## EXERCÍCIO PROPOSTO 1:
Transcreva do texto sobre determinismo o trecho que começa em "De acordo com Robert" e termina em "autor, tradução nossa)".
## EXERCÍCIO PROPOSTO 2:
Indique se cada afirmação abaixo está de acordo com o texto sobre determinismo, respondendo sim ou não e citando as palavras do texto que decidem a resposta.
(a) Na cadeia de explicações causais, haveria bifurcações.
(b) Em escolhas simples, como escolher filmes para assistir, não percebemos o problema posto pelos deterministas.
(c) Segundo Kane, teríamos o poder último a respeito daquilo que desejamos.
## EXERCÍCIO PROPOSTO 3:
Retome o texto sobre determinismo e continue a escrita a partir da última frase dele.

## TEXTO DE LEITURA:
Segue-se dessa linha de argumentação que nossas ações seriam apenas mais um elo em uma cadeira causal de eventos, explicadas por meio dos eventos que as precedem. De acordo com defensores do Determinismo (causal), então, é verdade que todo evento é suficientemente explicado pelos eventos que o precedem. Percebemos a força dessa afirmação quando esse fato não é entendido como mera contingência. Os eventos precedentes não apenas trazem à tona os eventos posteriores, mas eles também determinam quais eventos se seguirão. Na cadeia de explicações causais, não teríamos, então, bifurcações, mas apenas uma linha fixa de eventos causalmente determinados. Poderíamos, então, resumir a tese do Determinismo (causal) na seguinte afirmação: Todo evento é causalmente determinado por eventos precedentes, que explicam a sua ocorrência.

De acordo com Robert Kane, a ideia central que permeia todas as teorias determinísticas é.:

Um evento (tal como uma escolha ou ação) é determinado quando existem condições dadas anteriormente [...] cuja ocorrência é uma condição suficiente para a ocorrência do evento. Em outras palavras, tem de ser o caso que, se essas condições determinantes anteriores estão presentes, então o evento determinado ocorrerá. (KANE, 2005, p. 5-6, grifo do autor, tradução nossa)

Em questões mais simples como escolher filmes para assistir, em quem nós votaremos e outras preferências em geral, não percebemos o problema posto pelos deterministas e poucos diriam, também, que não sofremos qualquer influência ou que não lidamos com limitações em nossas escolhas.. A questão é que mesmo nossas preferências e escolhas já são pré-determinadas por circunstâncias que não estão sob nosso domínio. De acordo com KANE (2005, p. 2, tradução nossa), “[n]ós seríamos livres para agir ou escolher o que nós [já] desejamos, mas não teríamos o poder último a respeito daquilo que nós desejamos”..

## AMOSTRA DO MATERIAL:
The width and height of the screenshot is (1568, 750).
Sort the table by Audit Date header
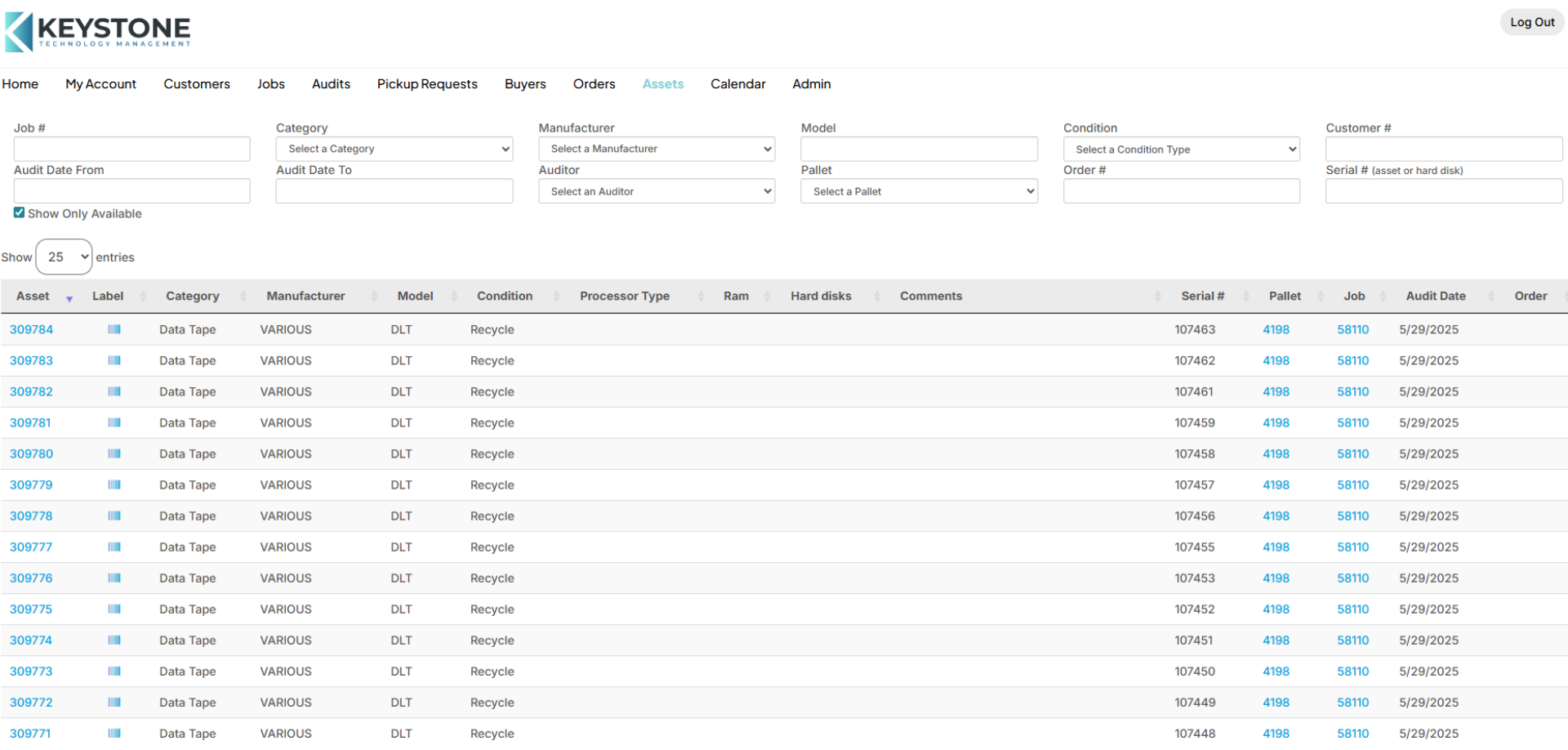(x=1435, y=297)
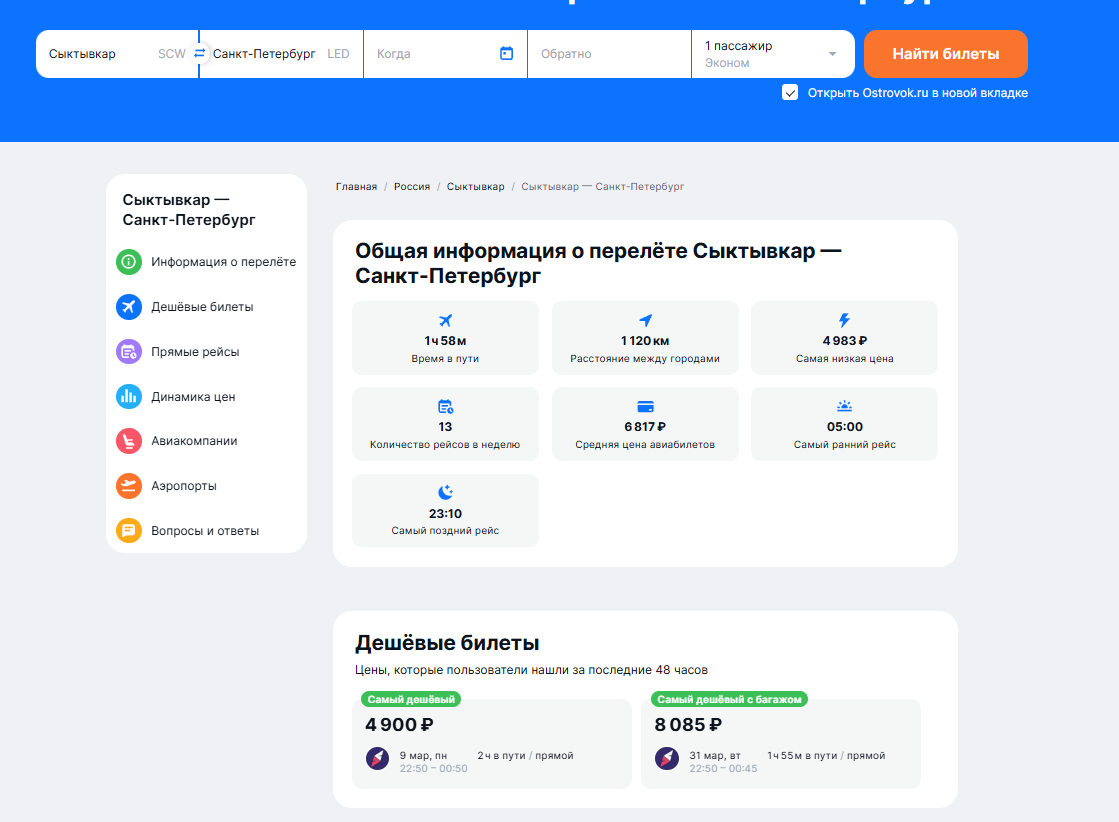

## RESULTADO DO EXERCÍCIO 1:
De acordo com Robert Kane, a ideia central que permeia todas as teorias determinísticas é.:

Um evento (tal como uma escolha ou ação) é determinado quando existem condições dadas anteriormente [...] cuja ocorrência é uma condição suficiente para a ocorrência do evento. Em outras palavras, tem de ser o caso que, se essas condições determinantes anteriores estão presentes, então o evento determinado ocorrerá. (KANE, 2005, p. 5-6, grifo do autor, tradução nossa)

## RESULTADO DO EXERCÍCIO 2:
(a) Não: "não teríamos, então, bifurcações, mas apenas uma linha fixa de eventos causalmente determinados".
(b) Sim: "não percebemos o problema posto pelos deterministas".
(c) Não: "mas não teríamos o poder último a respeito daquilo que nós desejamos".

## RESULTADO DO EXERCÍCIO 3:
A questão também pode ser colocada em termos do controle que os agentes possuem sobre suas ações. Existiriam dois modelos para interpretar as ações dos agentes nessa perspectiva: o das alternativas possíveis e o da origem. Em primeiro lugar, para que nossas ações sejam realmente livres, os efeitos das nossas ações não podem se restringir a uma única possibilidade, o futuro precisa estar aberto, de modo que um agente somente teria controle sobre suas ações se tiver a habilidade de escolher entre possíveis formas de realizar uma ação.. Já na segunda perspectiva, os argumentos pretendem questionar o ponto de partida das nossas ações. A crítica determinística consiste em afirmar que, para cada ação, é possível encontrar uma causa originada fora do agente, ou seja, localiza-se uma condição necessária para a ação “em lugares e tempos antes do [ato do] agente querer livremente [realizar] sua ação.” (MCKENNA & COATES, 2015, tradução nossa)

A ação livre dependeria, nesse sentido, da satisfação de duas condições:

1. “o que nós escolhemos e como nós agimos depende de nós; e isso significa que poderíamos ter escolhido ou agido diferentemente” (KANE, 2005, p. 6, tradução nossa) e

2. “a fonte última das nossas ações situa-se em nós e não fora de nós, em fatores além do nosso controle.” (KANE, 2005, p. 6, tradução nossa)

Se as nossas ações futuras já estão determinadas, não há como dizer que nossas ações são livres no sentido próprio do termo.

***

É certo que há uma relação entre as ações e as pessoas que realizam essas ações e não há dúvidas quanto a isso. Para o determinista, entretanto, falar em controle é identificar uma causa. É como se houvesse algo dentro do agente pelo qual ele é capaz de agir:

A vontade não é algum mecanismo dentro de mim que eu preciso obter controle. É meu poder, para eu exercer como parecer conveniente, à luz das razões para agir que se apresentam a mim. Quando eu o exerço, estou demonstrando par excellence meu controle sobre minhas ações: é a real fonte daquele controle, não algum meio que eu uso para controlar minhas ações. (LOWE, 2013, p. 167)

É o caso de propor uma mudança na compreensão da questão. Se libertarianistas defendem uma noção de escolha genuína por parte dos agentes, embora nem todas as ações sejam exemplificações dessas, por que ainda precisariam apresentar uma explicação de como agentes livres exercem controle sobre suas ações? Sem essa escolha, já não se poderia falar em controle, nem em escolha em um sentido interessante10:

Nossas escolhas, como eu disse, são informadas necessariamente pela nossa propensão às razões para agir, mas são, não obstante, necessariamente livres, no sentido de serem indeterminadas. A noção de escolha livre exercida à luz da razão nos prove com o real paradigma do que é estar 'no controle' das nossas razões. (LOWE, 2008, p. 195)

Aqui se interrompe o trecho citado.